We all have those days when we just wake up “in a funk” or “on the wrong side of the bed.” We’ve come up with cute phrases and sayings to describe this experience as if those cute sayings make it less stressful when our emotions are hard to manage. But using a cute expression is not a justification for an “off” day. As adults, we still have to function well at our jobs or offices, we have tasks still to complete, and the world goes on around us. So how can we manage our emotions on days like those?
Let me first say that if the problem is ongoing or life-threatening, there is no question that you need to seek medical advice. When I refer to managing emotions, I am referring to the type of emotional adjustments that allow us to have positive interactions in the world around us just as we otherwise would on a more normal day. That type of emotional control can be helped along by a few simple strategies.
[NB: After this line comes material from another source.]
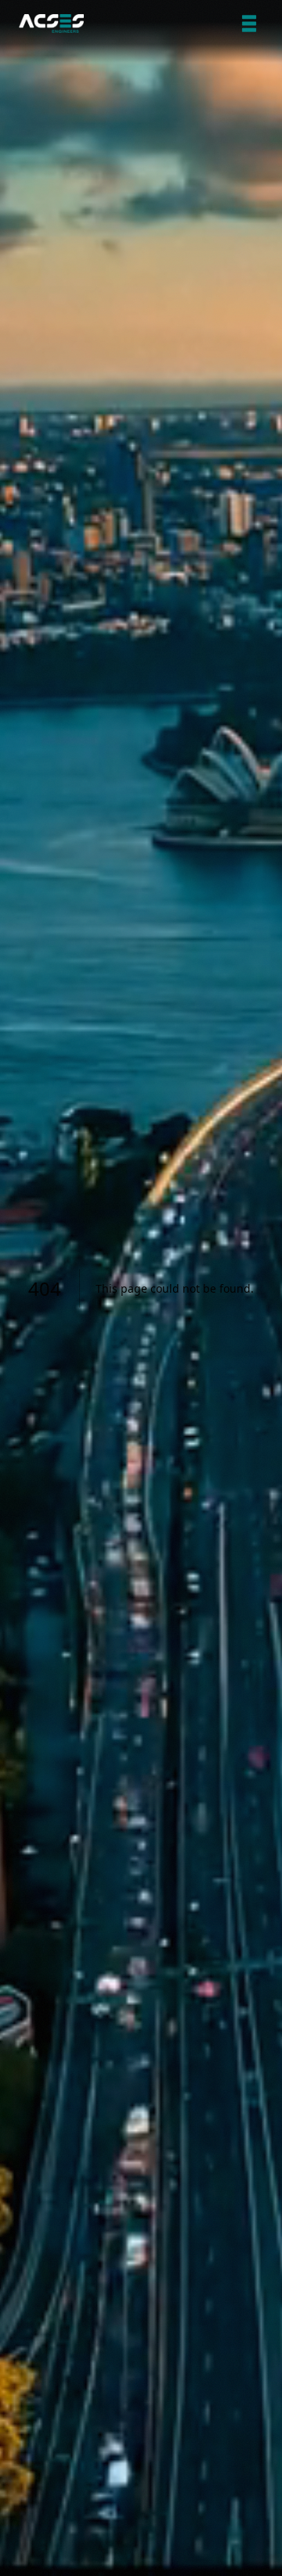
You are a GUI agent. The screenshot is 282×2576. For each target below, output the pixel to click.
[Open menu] (249, 23)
First, have a key word that you keep in mind. Before you respond or act, ask yourself if your response or action is going to meet that standard. For instance, one of my children had more of these “morning moods” than my other children. On occasion, this child would speak or act in anger when anger wasn’t warranted. As a family, and with her consent, we determined a key word that this child could use to measure her responses and actions against. In this case, the word was “gentle.” With her permission, anyone in the family could remind her to “be gentle” and that helped her to control her emotions. Over time, she did not need the reminder and she had learned to overcome the “blue mood” on her own.
Another trick on those days is to dress up a bit. Somehow, dressing up seems to make us feel better right away. Wear the favorite philadelphia phillies hoodies or dress that you know you look good in, or the one that fits just so, in a way to make you feel better right away. It’s hard to be “in a huff” when you’re looking good!
Another strategy, not quite as portable as the first two unless you have a good pitch, is to have a favorite song on your music play list. It needs to be a song that always makes you sing along when you hear it. You may have had one come to mind as soon as you read that. That’s the kind of song that can help to change your mood, even if you have to listen to it twenty times in a row! Sing, sing out loud, and let your mood be shifted along the way.
You can also do similar things with books or activities that you enjoy. Reread a portion of a favorite novel or take a few minutes to do something that you truly enjoy – drawing, gardening, playing with your pets. Anything that you love can be a great antidote for “a sour day.”
Managing emotions of this type is simply a matter of making the decision to take control. Control the things that you can, add in a few personalized favorites, and see if your emotions don’t improve, moving you towards “cloud 9.”